Les rêveries se terminent et il est temps de quitter cette petite île aux allures paradisiaques. Il me faudra quatre jours pour arriver jusqu’à ma destination au Nicaragua tant les routes sont difficilement praticables et les horaires irréguliers. Je fais un court arrêt à Tela pour visiter l’un des plus grands jardins botaniques au monde, celui de Lancetilla fondé en 1925.

La maison d’un couple de chercheurs de l’époque.

Au milieu de cette forêt vierge, je découvre parfois des bâtiments d’anciens chercheurs (une plongée dans les décors des films « Tarzan » pour te donner mon ressenti). Il y a d’ailleurs un cimetière avec 26 tombes des botanistes et autres ayant travaillés ici. De nombreuses études ont été menées ici et on trouve un nombre de plantes et d’arbres mortels assez important ! Je confesse que je n’imaginais pas autant…

Je tombe au hasard sur un couple de chevaux attaché assez bêtement au point de provoquer la suffocation d’une des deux bêtes qui a tenté de s’en sortir et a fini par s’ouvrir la chair avec le frottement de la corde. Une fois libérés et rattachés correctement, un serpent me passe devant les pieds au risque de se faire écraser sous mon poids. Un service rendu pour un autre me dis-je avec le sourire !

Je continue mon périple pour gagner le Nicaragua en faisant étape à San Juan Sula où Tania me reçoit pour la nuit et où les échanges poussent jusque tard. Travaillant dans une ONG pour aider les immigrants dans des situations compliquées, cela présageait forcément de nombreuses discussions passionnantes.

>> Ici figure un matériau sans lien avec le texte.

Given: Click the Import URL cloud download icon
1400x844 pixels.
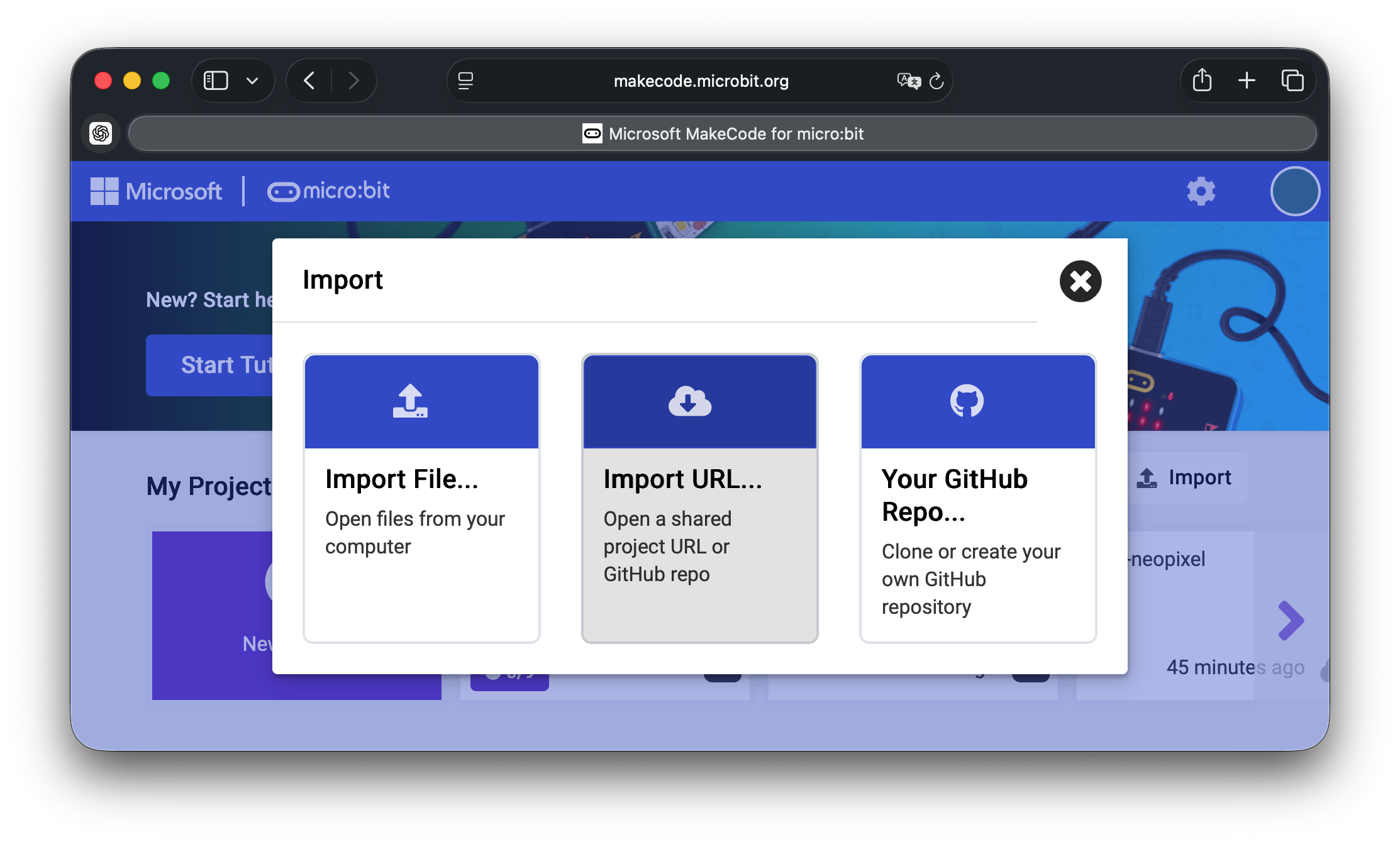Looking at the screenshot, I should (x=689, y=401).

Supposé dernier jour dans le pays, je gagne la capitale de nouveau pour un court changement de transport après avoir traversé la ville entre deux terminaux (enfin deux angles de rue avec un ou deux bus qui attendent). Je finis par arriver à El Paraíso à quelques kilomètres de la frontière mais le dernier transport est déjà parti en cette fin d’après-midi aussi je patiente une nuit de plus, à nouveau épuisé et sans être regardant sur les cafards dans ma chambre et mon oreiller. J’avoue que la capote dans le bac de douche m’aura tout de même poussé à retarder ma prochaine toilette…

Au moins, on m’a laissé de la lecture avec un Nouveau Testament en espagnol et anglais.

Mercredi 9 août matin, me voici enfin à passer la frontière pour entrer au Nicaragua. Premier objectif : me rendre à Esteli afin de découvrir le processus de fabrication du cigare dans une entreprise familiale.